== EXERCISE GOAL ==
Render the part that opens with the line containing "This screenshot has height=270, width=288." and closes with the line containing "The height and", both included, as a Markdown table with columns Row and Text. Number each line in Row and leave out blank lines.

== THE INPUT ==
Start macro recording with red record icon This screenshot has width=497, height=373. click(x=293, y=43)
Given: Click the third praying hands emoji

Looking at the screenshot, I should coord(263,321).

...

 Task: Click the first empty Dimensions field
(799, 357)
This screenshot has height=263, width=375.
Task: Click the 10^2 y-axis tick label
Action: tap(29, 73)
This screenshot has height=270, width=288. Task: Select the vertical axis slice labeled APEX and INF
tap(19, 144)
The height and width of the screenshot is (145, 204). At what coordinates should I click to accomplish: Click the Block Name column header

== FULL SOLUTION ==
| Row | Text |
|---|---|
| 1 | This screenshot has height=270, width=288. Task: Select the vertical axis slice labeled APEX and INF |
| 2 | tap(19, 144) |
| 3 | The height and width of the screenshot is (145, 204). At what coordinates should I click to accomplish: Click the Block Name column header |